Homework Number Two

16-889 Learning for 3D Vision
Ben Kolligs

Andrew ID: bkolligs

zero late days
Zero Late Days Used

Question 1

Q1.1

voxel loss
chair is formed

Q1.2

pointcloud loss
chair is formed

Q1.3

meshes loss
chair is formed

Question 2

Q2.1

The architecture for the Voxel Grid network was as follows:
  1. ConvTranspose3D $64 \rightarrow 128$, stride=2, kernel=4
  2. ConvTranspose3D $128 \rightarrow 256$, stride=2, kernel=4
  3. ConvTranspose3D $256 \rightarrow 128$, stride=2, kernel=4
  4. ConvTranspose3D $128 \rightarrow 64$, stride=2, kernel=4
  5. ConvTranspose3D $64 \rightarrow 1$, stride=1, kernel=3
With BatchNorm3D and ReLU following every convolution operation except the last one.
chair is formed
chair is formed
chair is formed
These results are after training the network for 600 iterations at batch size 32.

Q2.2

The architecture for the Point Cloud fitting network was as follows:
  1. Linear $512 \rightarrow 1024$
  2. Linear $1024 \rightarrow 2048$
  3. Linear $2048 \rightarrow 3n$
Where $n$ is the number of points. After each linear layer there is a parametric ReLU (PReLU).
chair is formed
chair is formed
chair is formed
The following results were obtained from training the network at a batch size of 128 for 500 iterations.

Q2.3

The architecture for the mesh fitting network was as follows:
  1. Linear $512 \rightarrow 1024$
  2. Linear $1024 \rightarrow 1024$
  3. Linear $1024 \rightarrow 3v$
Where $v$ is the number of vertices we are deforming on the starter mesh. After each linear layer there is a parametric ReLU (PReLU). The "starting" mesh ico-sphere was set at 3 subdivision depth at an attempt to save memory and prevent overflow during training.
chair is formed
chair is formed
chair is formed

Unfortunately I couldn't train this network for very long because of a memory leak that would cause my GPU to run out of memory.
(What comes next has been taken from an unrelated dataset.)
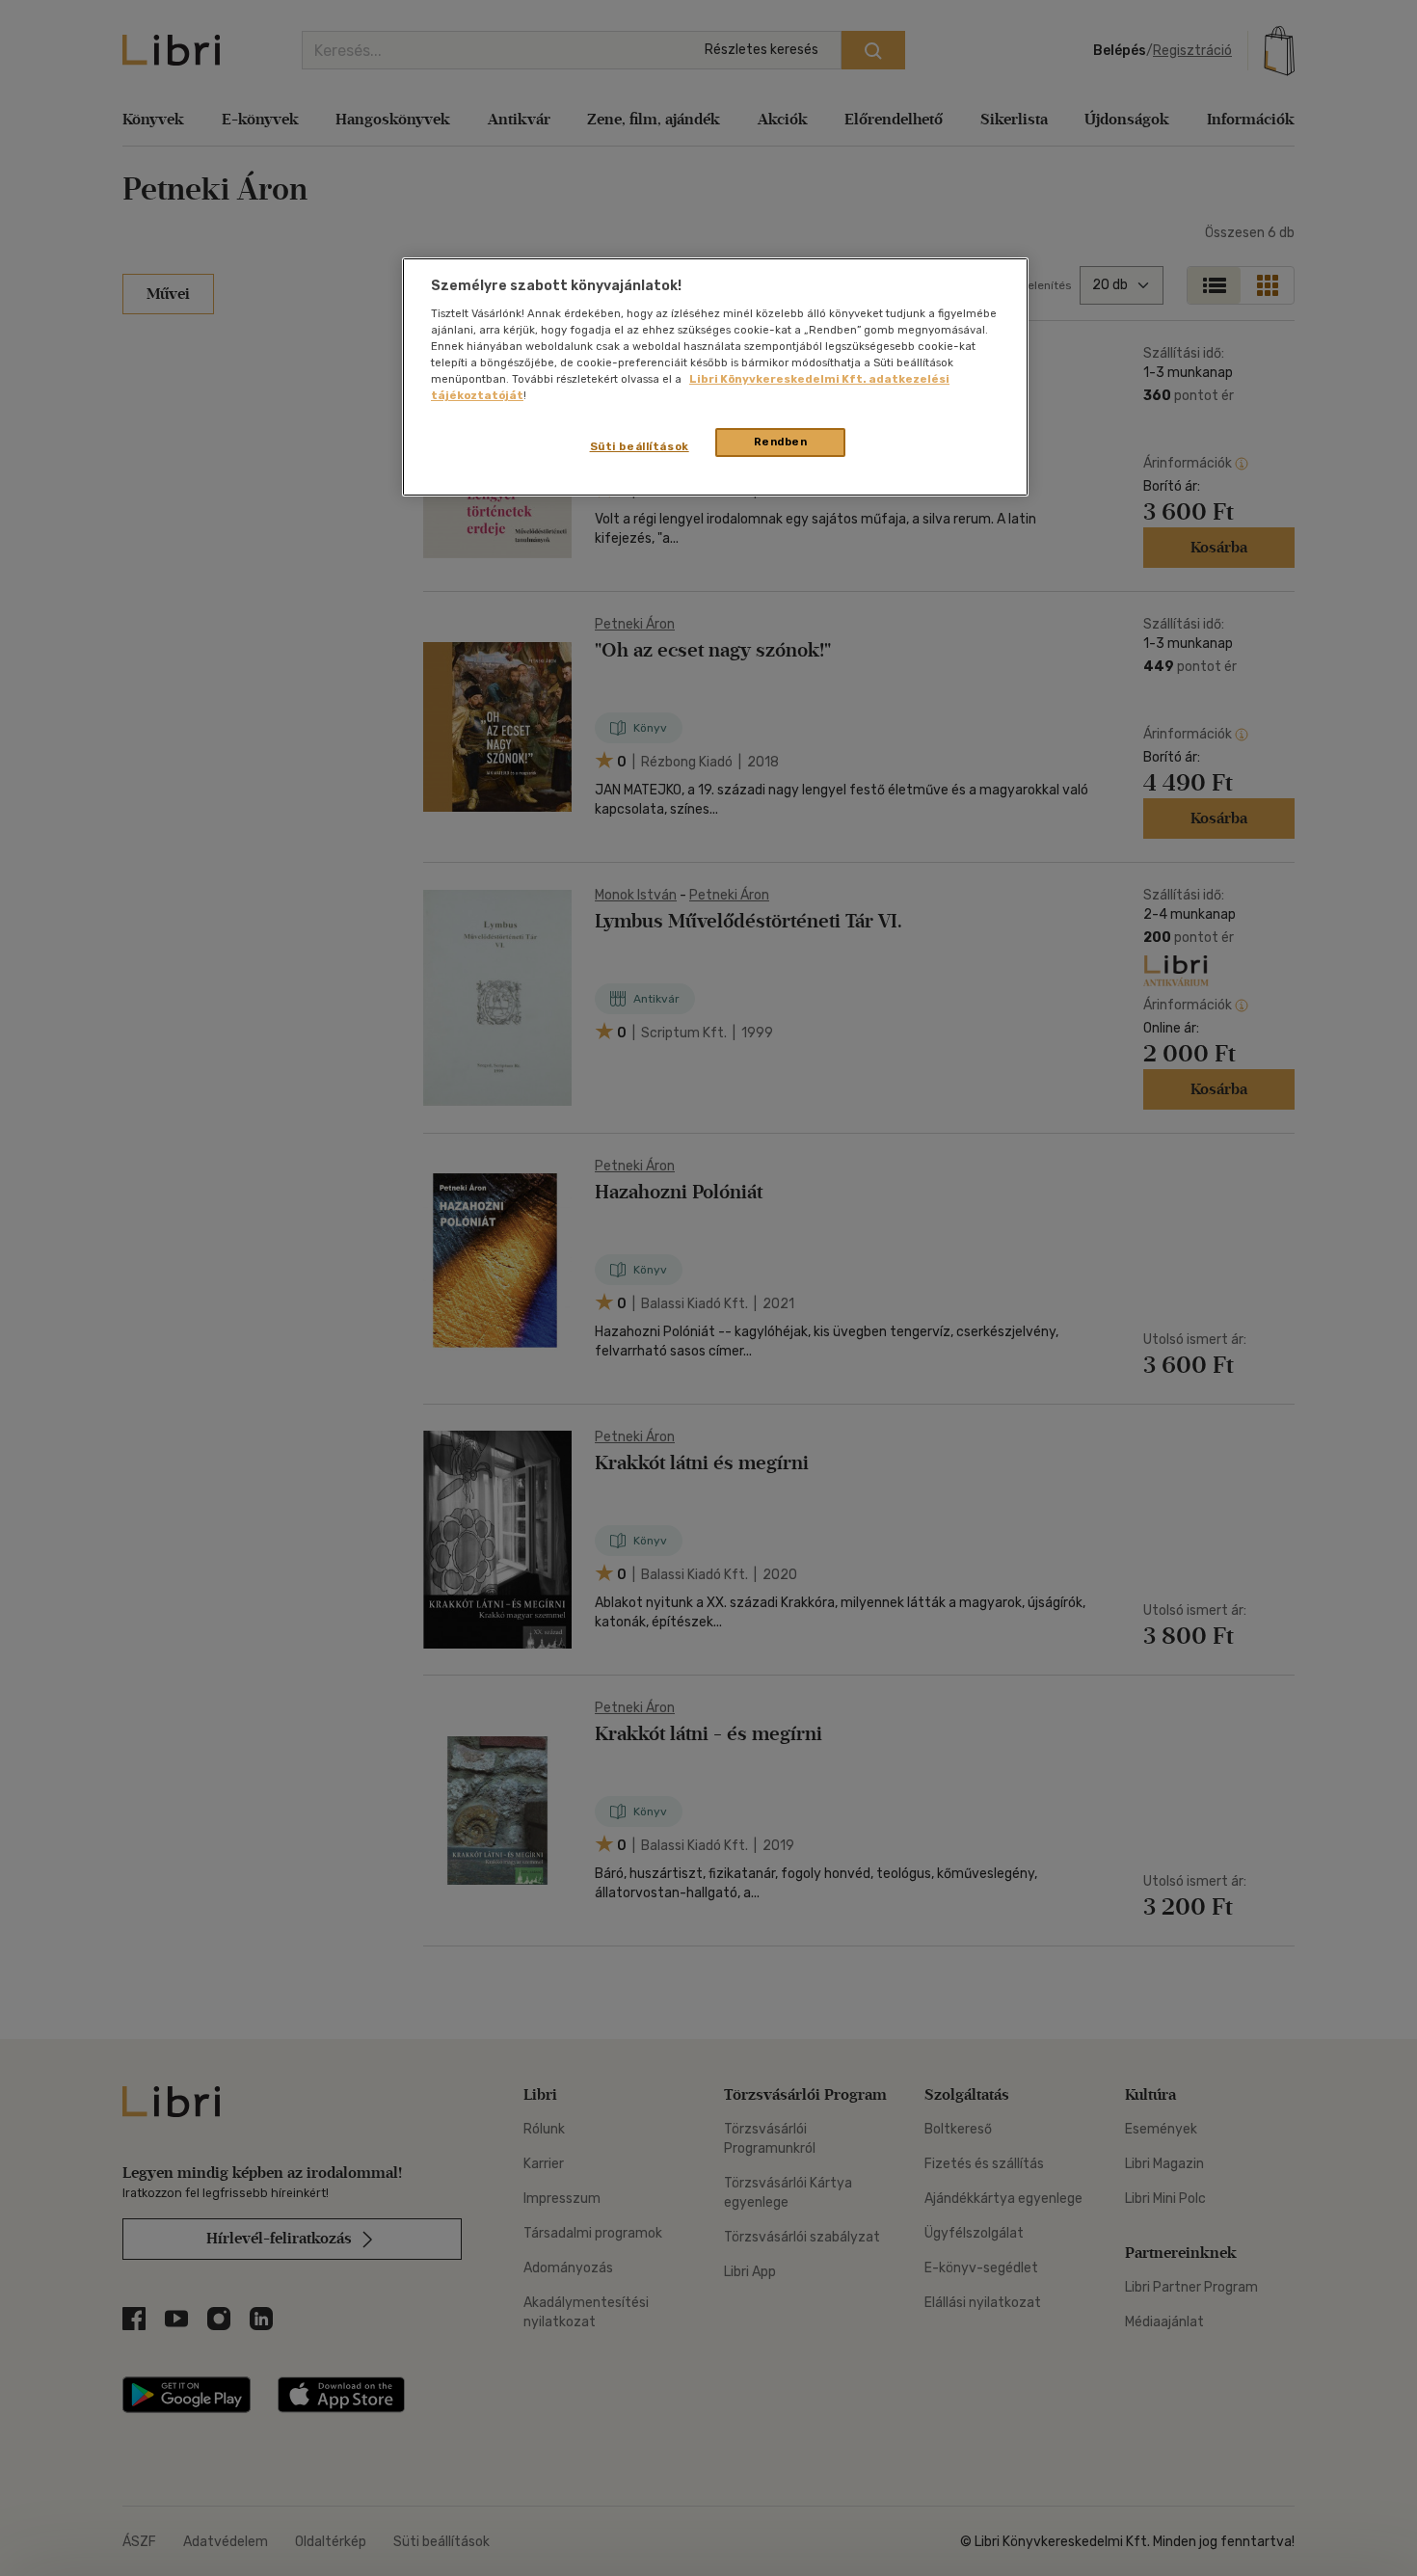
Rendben (781, 441)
I wasn't able to correct this even after following instructions posted by another student on piazza.

Q2.4

The results of the F1@0.05 score for each object prediction are shown:
The results of the quantitative comparison
Data Type F1@0.05 Score
Pointcloud 91.3%
Mesh 84.1%
Voxel Grid 38.2%

I believe the pointcloud performed best since it doesn't need to worry about connectivity constraints compared to the mesh. Even with the smoothing constraint, the mesh fit struggles to properly deform. The F1@0.05 score is a bit misleading, because it only measures how many points of the resultant prediction are within 0.05m to a ground truth point. In theory I could produce a mesh that contains all vertices concentrated within 0.05m of a single ground truth vertex, and it would register 100% F1@0.05 score. That said, the resolution of the voxel grid is likely not high enough in this example to produce a competitive score. From visual inspection we can see that the voxel grid seems to overestimate the shapes of the chairs, "puffing" them up.

Q2.5

Increasing the number of vertices on the ico-sphere used as an initial mesh for the mesh fitting seems to improve the results. I wasn't able to get it to a point where the mesh stops looking jagged just by varying this parameter, which may mean this has more to do with the architecture. I tried to increase the amount of smoothing by increasing the w_smooth parameter. If I weight smoothness too heavily, we end up with this blob like chair shape, that doesn't take on the form of the target chair very well.
chair is formed
chair is formed
These results persisted if I had a smooth weight of $>0.2w_{chamfer}$.

Varying the number of points in the pointcloud meant that I needed to train for different amounts of time. Since increasing the number of points in the cloud effectively increases the amount of parameters in the model, this meant the network needed to be trained for longer in order to find the global minimum of the loss surface.

Q2.6

For my point cloud model, I was curious how general the features learned were. In order to test this I passed multiple different shapes to the model to see what it outputs.

Sphere

I wanted to first try an easy mesh for the network. I created an ico-sphere and rendered an image of it, producing this output after passing it to the network:
chair is formed
We can see that the network is sort of "inflating the chair" outwards to try and match the sphere, but is heavily biased towards the "mean shape" of the chair it learned from.

Chair Images from the Internet

Next, I wanted to see how well the network would approximate chairs from the internet, without having exposure to the ground truth. First I passed it an image of multiple chairs to see what would happen. It outputs one chair, that fits the shape of the passed chairs quite well. However, this leads me to believe the network has learned a "mean shape" that it deforms as needed.
chair is formed
The next image further supports my theory, as I passed it a wild rocking chair, and it output a variation of it's "mean shape", with a little bit of a radius near the legs.
chair is formed

Nothing

Lastly, I passed the network a blank image, which resulted in a clear representation of what the network sees the world as...versions of chairs.
chair is formed
Everything it sees is interpreted as a combination of the chair features the mean chair possess.